REQUIRED ACTIONS —
1. Return the words of the text on the last two digits of 7^355 between "Chinese Remainder Approach" and "-7$ modulo 25.", inclusive, copied character for character.
2. Carry the text on the last two digits of 7^355 further, starting right after its final sentence.
STUDY TEXT START
Fermat: Last two digits of $7^{355}$

Repeated Squaring

If Euler wasn't mentioned I would consider it a problem about repeated squaring: $$ \begin{align} 7^2&\equiv 49\\ 7^4&\equiv 49^2\equiv 1\\ 7^8&\equiv 1^2\equiv 1\\ 7^{(2^n)}&\equiv 1\mbox{ for }n>1 \end{align} $$ Now $355=101100011_2=2^8+2^6+2^5+2^1+2^0$ and so accordingly $$ \large \begin{align} 7^{355}&=7^{2^8+2^6+2^5+2^1+2^0}\\ &\equiv7^{2^1+2^0}\\ &=343\\ &\equiv 43 \end{align} $$

Chinese Remainder Approach

Knowing the Chinese Remainder Theorem then simplifies the size of the calculations since modulo 25 we have $7^2\equiv -1$ and $7^{4k}\equiv 1$ and therefore $7^{355}\equiv 7^3\equiv -7$ modulo 25.
STUDY TEXT END
AVAILABLE DATA START
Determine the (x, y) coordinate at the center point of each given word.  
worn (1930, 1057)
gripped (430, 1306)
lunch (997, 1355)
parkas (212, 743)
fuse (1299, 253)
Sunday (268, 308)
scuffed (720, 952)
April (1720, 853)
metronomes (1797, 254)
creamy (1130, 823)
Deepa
AVAILABLE DATA END
RESPONSE LIST —
1.
Chinese Remainder Approach

Knowing the Chinese Remainder Theorem then simplifies the size of the calculations since modulo 25 we have $7^2\equiv -1$ and $7^{4k}\equiv 1$ and therefore $7^{355}\equiv 7^3\equiv -7$ modulo 25.

2.
At the same time we have $7^2\equiv 1$ modulo 4 so that $7^{355}\equiv 7\equiv 3$ modulo 4. Now $25\equiv 1$ modulo 4 and $-24\equiv 1$ modulo 25 so $$ 7^{355}\equiv 3\cdot 25-7\cdot (-24) $$ modulo 100 due to the Chinese Remainder Theorem. Finishing this calculation we get $$ 3\cdot 25-7\cdot(-24)=10\cdot 25-7=243 $$ to see that $7^{355}\equiv 243\equiv 43$ modulo 100.

Use the primes 2 and 5 and combine the results using the chinese remainder theorem to get the last digit.

Hint $\rm\ mod\ 100\!:\ \color{#c00}{7^4} \overset{\,}\equiv (50-1)^2 \equiv \color{#c00}1\ $ so $\rm\ 7^N = 7^{\,4J+K}\!\equiv (\color{#c00}{7^4})^J 7^K\equiv \color{#c00}1^J7^K\!\equiv 7^K$

Said equivalently $\rm\ 7^{\large\color{#0a0}4}\equiv 1\, \Rightarrow\, 7^{\large N}\equiv 7^{\large K}\ (mod\ 100)\ $ if $\rm\ K\,\equiv\, N\ \ (mod\ \color{#0a0}4).\,$ To make arithmetic simple, choose the smallest such $\rm\,K > 0,\ $ namely $\rm\ \: K \,= (N\ \,mod\,\ \color{#0a0}4).\,$ See also this answer.